By Katelyn Weisbrod, The Daily Iowan
A Fulbright scholar in Germany spent the last 10 months learning the German world and sharing her American culture.
“It was a really interesting time to be abroad as the election here was going on, and I was tasked with being the American voice,” said Lauren Darby, who returned home to Iowa City this spring.
Darby, a University of Iowa graduate, taught English to fifth- through 12th-graders in Wolfsburg, Germany, but she often found her English lessons becoming social-studies lessons.
“I had fifth-graders drawing campaign posters and pictures of Donald Trump and Hillary Clinton completely unprovoked, but that’s what they were curious about, that’s what they were interested in,” Darby said.
She enjoyed this, she said, because she is certified in social-studies education.
Not only was she teaching and learning from her students but also her colleagues at the school.
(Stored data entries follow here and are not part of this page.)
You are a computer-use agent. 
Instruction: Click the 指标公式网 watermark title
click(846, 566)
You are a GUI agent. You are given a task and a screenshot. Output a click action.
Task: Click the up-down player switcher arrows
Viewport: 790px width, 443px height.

She often took coffee breaks with her German peers to exchange knowledge on both German and American history, politics, and literature.
“They were also super-eager to practice their English and learn, and I was super-eager to practice my German and learn about the country where I was, and to get that authentic voice of Germans, hearing their opinions on topics I had only studied about previously,” Darby said.
Karen Wachsmuth, the UI associate director of international fellowships, said Fulbright scholars often feel like they are called on to serve as “citizen ambassadors.”
“In some cases, this might be the first American that [foreign] students have met,” Wachsmuth said. “So the [Fulbright scholars] do become a very important representative of the U.S., and they have to be prepared to discuss international issues in a thoughtful and considerate way.”